The astounding, heartbreaking news she refers to is the cyclone whose waves drowned 138,000 Bangladeshi people on Tuesday, 30 April 1991. The essayistic narrative of For the Time Being returns a number of times to this figure, this unvisualizable 138,000:
At dinner I mentioned to our daughter, who was then seven years old, that it was hard to imagine 138,000 people drowning.
“No, it’s easy,” she said. “Lots and lots of dots, in blue water.”
Later in the book, Dillard writes: “Anyone’s close world of family and friends comprises a group smaller than almost all sampling errors, smaller than almost all rounding errors, an invisible group at whose loss the world will not blink.” She reels off a few of recent history’s death toll statistics: the many football stadiums’ worth of deaths caused in a year by Joseph Stalin, by Pol Pot, by the 1917-1918 flu epidemic, by measles even today. “Do we blink?”
The paleontologist suffered, he said, the sense of being “an atom lost in the universe.” Individuals blur. Journalists use the term “compassion fatigue.” What Ernest Becker called the denial of death is a kind of reality fatigue. Do you suffer this? At what number do other individuals blur for me? Vanish? Our tolerances, I think, vary not only with culture but with age; children rarely grieve for strangers — “lots and lots of dots, in blue water.”

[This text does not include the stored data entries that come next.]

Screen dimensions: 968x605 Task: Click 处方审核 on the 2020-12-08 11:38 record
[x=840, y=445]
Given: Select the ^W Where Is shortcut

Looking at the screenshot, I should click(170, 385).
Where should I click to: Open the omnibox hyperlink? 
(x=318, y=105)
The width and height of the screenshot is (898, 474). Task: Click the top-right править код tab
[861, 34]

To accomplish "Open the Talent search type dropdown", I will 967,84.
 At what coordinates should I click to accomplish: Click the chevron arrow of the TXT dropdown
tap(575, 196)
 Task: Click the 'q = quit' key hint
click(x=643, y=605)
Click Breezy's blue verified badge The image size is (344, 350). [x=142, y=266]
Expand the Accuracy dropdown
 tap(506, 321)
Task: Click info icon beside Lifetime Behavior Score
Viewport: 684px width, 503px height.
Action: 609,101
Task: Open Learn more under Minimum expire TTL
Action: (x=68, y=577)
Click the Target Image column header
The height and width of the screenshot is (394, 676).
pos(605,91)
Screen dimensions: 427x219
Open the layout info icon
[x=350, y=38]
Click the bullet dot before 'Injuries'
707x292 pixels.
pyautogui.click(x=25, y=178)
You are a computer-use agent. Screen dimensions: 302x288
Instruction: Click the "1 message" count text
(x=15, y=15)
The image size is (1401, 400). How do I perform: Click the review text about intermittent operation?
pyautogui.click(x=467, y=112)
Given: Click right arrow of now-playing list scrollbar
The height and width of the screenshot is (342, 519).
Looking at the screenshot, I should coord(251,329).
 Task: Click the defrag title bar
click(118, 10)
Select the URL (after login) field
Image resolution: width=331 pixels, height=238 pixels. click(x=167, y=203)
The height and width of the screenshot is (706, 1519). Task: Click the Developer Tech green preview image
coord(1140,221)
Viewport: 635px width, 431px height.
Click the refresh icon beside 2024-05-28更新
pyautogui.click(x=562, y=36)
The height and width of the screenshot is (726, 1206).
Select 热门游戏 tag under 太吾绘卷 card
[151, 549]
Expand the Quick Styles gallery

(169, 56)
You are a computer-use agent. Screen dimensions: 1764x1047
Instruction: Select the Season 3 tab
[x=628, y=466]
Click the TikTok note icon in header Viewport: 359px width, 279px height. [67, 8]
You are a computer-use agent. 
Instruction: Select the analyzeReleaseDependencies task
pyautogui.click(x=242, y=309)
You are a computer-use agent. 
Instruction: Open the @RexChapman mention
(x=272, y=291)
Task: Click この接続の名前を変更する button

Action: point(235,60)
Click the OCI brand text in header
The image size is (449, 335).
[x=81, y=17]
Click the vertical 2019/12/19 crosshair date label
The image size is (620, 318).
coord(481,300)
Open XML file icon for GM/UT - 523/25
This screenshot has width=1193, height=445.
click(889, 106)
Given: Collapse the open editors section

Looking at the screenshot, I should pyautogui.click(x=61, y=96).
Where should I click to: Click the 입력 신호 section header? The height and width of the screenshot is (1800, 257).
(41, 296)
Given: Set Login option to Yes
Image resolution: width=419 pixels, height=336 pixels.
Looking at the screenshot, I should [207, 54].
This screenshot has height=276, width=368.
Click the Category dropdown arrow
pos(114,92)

Am accosted by TV news as I’m loading groceries into the car on Wednesday. Some shiny-teethed suit brandishing the fat foam-topped mic, his burly camera goon in tow. Trolling supermarket parking lots at lunch hour for Man-On-The-Street interviews — very practical. They jump out from behind the next car and hail me: Excuse me sir, [unintelligible]-TV news, could we ask you a few questions? — No! Get the fuck away from me, you goddamn jackals! I am a smug anti-television snob who scorns your condescending invitation to blab momentarily on some bush-league eleven o’clock news circus! — Of course I merely mutter: Uh … no thanks, sorry. (Don’t want to be on TV. Would compromise my Witness Protection hiding-in-Canada cover.) Suit and goon about-face without a word — don’t know whether this minor rudeness is because they’re not used to being refused, or because they get it a lot and don’t see the point of post-refusal pleasantries — but within seconds I see them snare a nearby blond minivan chickie. She looks starstruck and enthusiastic as they approach. (Possibly they are getting citizen reactions to high gas prices? Currently averaging $1.20 per liter around here, which converts to $4.54 per gallon. Glad neither of us drives to work.)
Atlanta footnote: Sunday afternoon we eat dinner with my parents at a restaurant that has been invaded by fruit flies. We spend our entire meal swatting them away. One of them succeeds in diving into my dad’s glass of red wine, where it instantly expires. My dad exhales dark clouds of displeasure. I trade glasses with him and pluck out the marinated mite and finish off the remaining wine, drosophilan contamination be damned. Later I realize that the Wind in the Willows quote from last Thursday has proven unexpectedly prophetic, what with that swallow’s rhapsodizing about flying south and enjoying the taste of my first fat insect. I detect earthy undertones.